42688 – engine managed keys: per process openssl context

Bug 42688 - engine managed keys: per process openssl context

Summary: engine managed keys: per process openssl context

Status:	NEW

Alias:	None

Product:	Apache httpd-2
Classification:	Unclassified
Component:	mod_ssl (show other bugs)
Version:	2.5-HEAD
Hardware:	All All

Importance:	P2 enhancement (vote)
Target Milestone:	---
Assignee:	Apache HTTPD Bugs Mailing List

URL:
Keywords:	PatchAvailable

Depends on:
Blocks:

Reported:	2007-06-18 04:53 UTC by Robin Bryce
Modified:	2011-12-19 10:39 UTC (History)
CC List:	2 users (show)

Attachments
engine managed keys: per process openssl context (26.08 KB, patch) 2007-06-18 04:55 UTC, Robin Bryce	Details \| Diff
View All Add an attachment (proposed patch, testcase, etc.)

Note You need to log in before you can comment on or make changes to this bug.

Description Robin Bryce 2007-06-18 04:53:02 UTC

This patch includes most of the changes provided in the patch for #42687 and
additionally guarantees a unique openssl context per process.

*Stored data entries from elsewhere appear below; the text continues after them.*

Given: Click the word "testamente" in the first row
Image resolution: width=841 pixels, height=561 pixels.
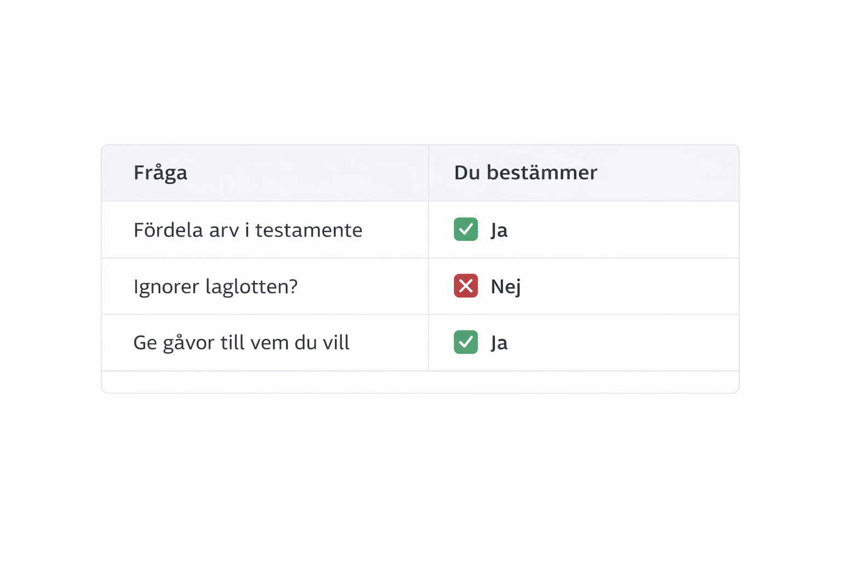Looking at the screenshot, I should click(309, 230).
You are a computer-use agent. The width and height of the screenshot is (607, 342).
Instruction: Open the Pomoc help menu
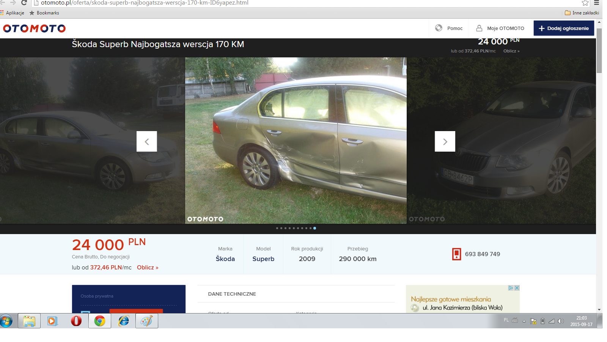click(x=449, y=29)
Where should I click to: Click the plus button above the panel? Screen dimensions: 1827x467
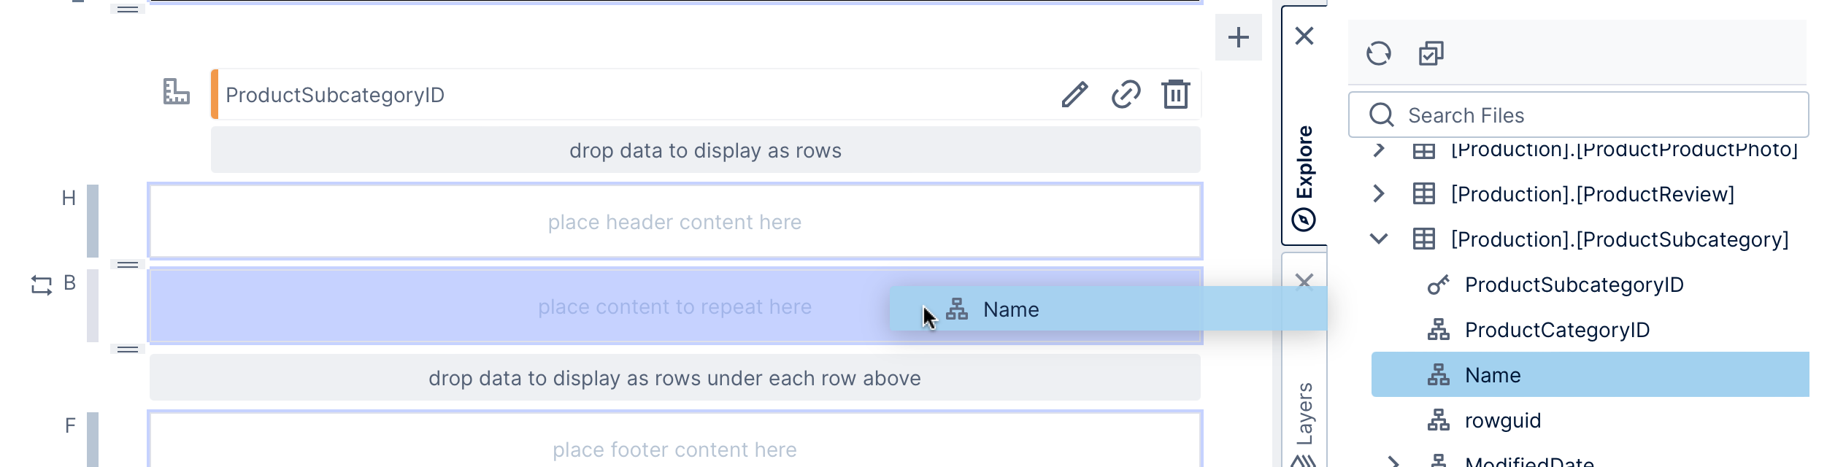pos(1238,37)
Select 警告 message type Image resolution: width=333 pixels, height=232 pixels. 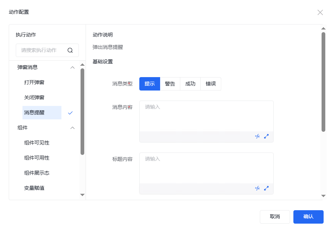click(170, 84)
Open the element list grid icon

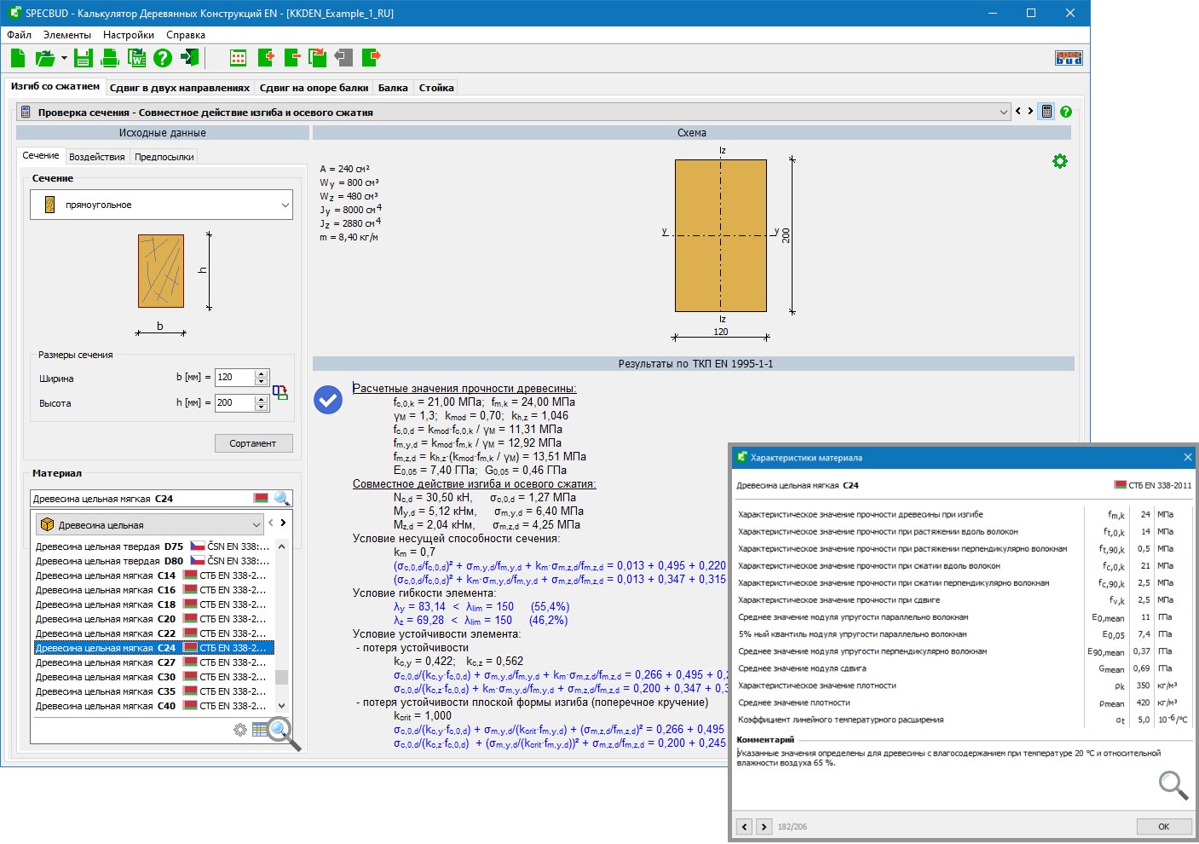(x=239, y=58)
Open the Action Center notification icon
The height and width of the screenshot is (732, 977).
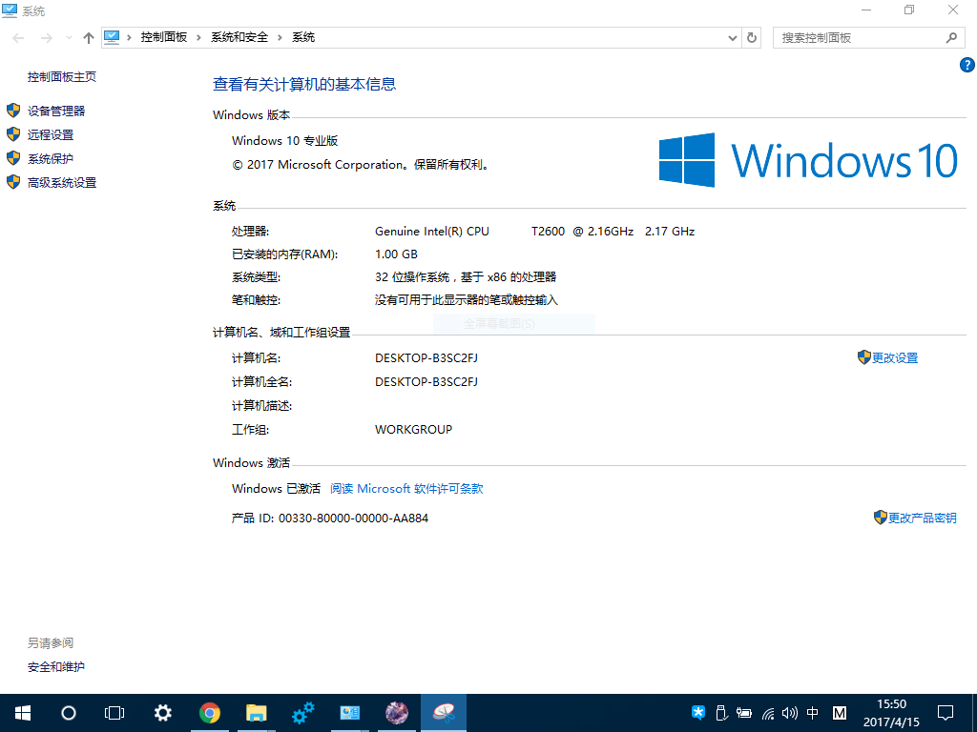[x=946, y=713]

[Disclosure: This patch was produced under contract for nCipher PLC]

The "Applications and processes" rules set out in the pkcs11 standard  [p 17
PKCS #11 v2.2 6.6.1] require that each process holds a distinct context to the
pkcs11 implementation. mod_ssl has partial support for openssl's ENGINE api and
this, in turn, (almost) enables things like opensc's engine_pkcs11[1] to be
used with apache. The problem is mod_ssl shares a single openssl context across
all processes and engine_pkcs11 makes no attempt to deal with the fact that it
is accessed concurrently from different processes. I think it's debatable
whether the "pkc11 multi-process" issue should be explicitly dealt with in
mod_ssl or whether the ENGINE implementation should be expected to cope:
Exactly who is "the application": mod_ssl, the ENGINE plugin, the vendor
specific integration of the two with some hardware/software product ?

I propose that its a "good thing tm" if apache can provide an answer. Ideally
one that integrators can choose to enable or disable depending on what else is
in the software stack. For fully compliant pkcs11 use I think there are two
ways mod_ssl could chose to manage it:

A.) Support a mod of operation where a distinct openssl context is setup for
each process (bad news for pre-fork).

B.) Find some means to reliably re-load (and reconfigure) the engine instance
bound to openssl.

This bug report provides a patch that makes the least changes I could manage in
order to implement A.) and have it work with the worker mpm. It has been tested
a slightly modified version of engine_pkcs11[2] and forms the basis of apache
integration with an HSM enabled product from nCipher PLC[3].

I'll be posting a more general discussion of this patch and the, related, #42687
to a recent HSM/mod_ssl thread on http-dev. "Apache2 mod_ssl with HSM support"
(started on Tue, 29 May 2007)

[1] https://www.opensc-project.org/engine_pkcs11/

[2] Patches I have applied locally to opensc's engine_pkcs11

https://www.opensc-project.org/opensc/ticket/138
https://www.opensc-project.org/opensc/ticket/139


[3] http://www.ncipher.com/key_management/9/keyauthority

Comment 1 Robin Bryce 2007-06-18 04:55:35 UTC

Created attachment 20365 [details]
engine managed keys: per process openssl context

Option A.) as described in OP. Applies unconditionally to ANY SSLCryptoDevice.
No attempt is made to support IP based vhosts.